Gakuo – qui comme d’habitude se tournait les pouces car « ma cuisine est un art exténuant » – l’occupa en racontant des blagues sur son travail de technicien de surface, comme quoi il y aurait eu des problèmes au Stade Unitech, des voyous qui auraient fichu une râclée à des agents de sécurité. Se rendant compte au milieu de l’anecdote qui débouchait sur un parterre glissant, l’histoire des voyous tira Tac de ses pensées.
— Attends, tu peux répéter ?
— Hein ? Le fait que j’ai mis du produit pour toilettes sur le sol ou…
— Non, les voyous. Ils ont fait quoi ?
— Bah, ils ont rétamé des agents de sécu… Et ils ont tagué quelque chose sur l’herbe du stade.
— Attends, tu nous avais pas dit ça l’autre jour, intervint Todd en frappant de la main. C’est important.
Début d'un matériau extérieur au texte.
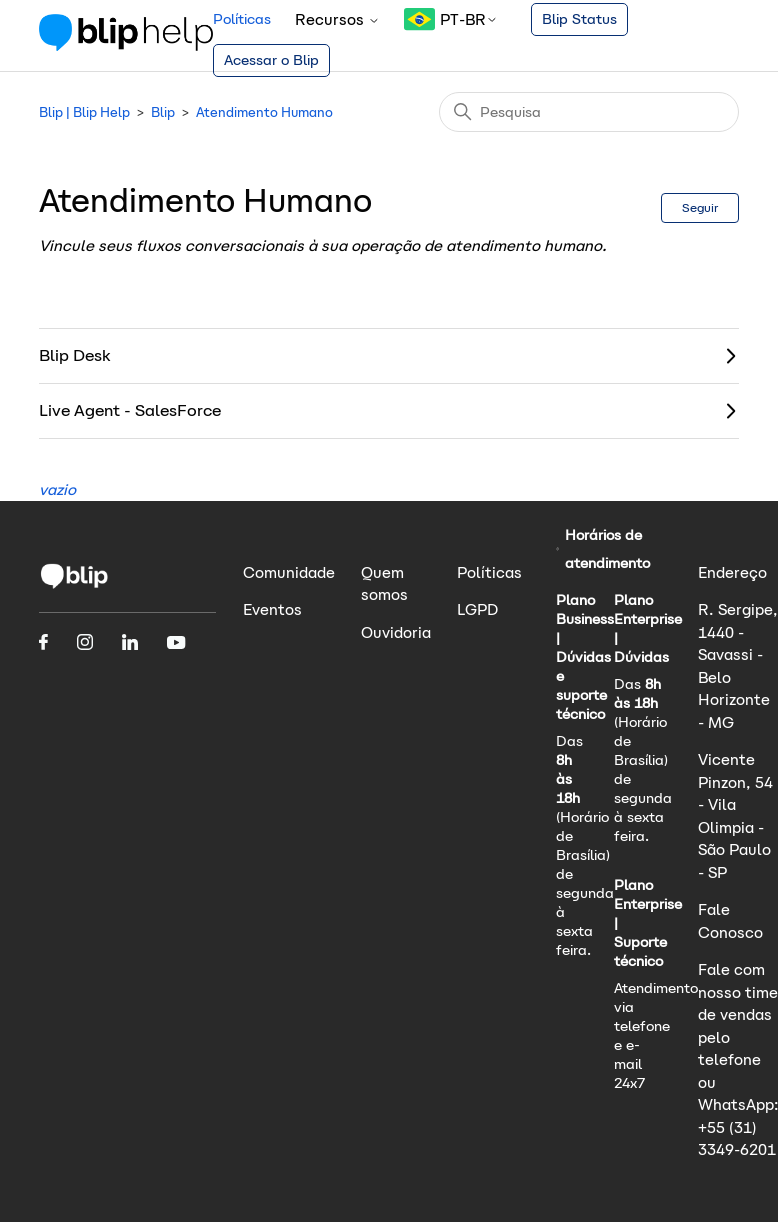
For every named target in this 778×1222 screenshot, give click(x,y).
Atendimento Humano (264, 112)
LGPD (477, 609)
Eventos (272, 609)
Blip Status (579, 19)
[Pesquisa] (589, 112)
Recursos (337, 19)
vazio (57, 489)
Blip (163, 112)
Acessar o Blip (271, 60)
Tac hocha de la tête et tous les autres zieutèrent Gakuo avec un air agacé. L’ondin fit la moue avant d’attraper son téléphone qui traînait près du lavabo et scrolla dans sa galerie, jusqu’à leur montrer une photo.
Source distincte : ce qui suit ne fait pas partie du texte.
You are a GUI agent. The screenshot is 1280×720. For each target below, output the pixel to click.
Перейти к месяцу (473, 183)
— Des services étaient déjà passer avant nous pour s’occuper des blessés, mais le patron nous a demandé de nettoyer toute l’herbe avant le lendemain, pour pas qu’il y ait de problèmes. J’ai eu le droit de prendre une photo mais on m’a dit que je prendrais une amende si je la diffusais sur le net… Mais je vois pas en quoi c’est un problème.
Sur la photo, prise depuis l’estrade de mixage, on distinguait le grand espace vert du stade éclairé par quelques lampes. Immense étendue qui d’ordinaire ne changeait que pendant les tournois sportifs, un terrain interactif manipulé par magie. L’herbe avait été brûlée minutieusement pour former ces lettres :
Les cieux appartiennent aux dragons. Brisez votre coquille.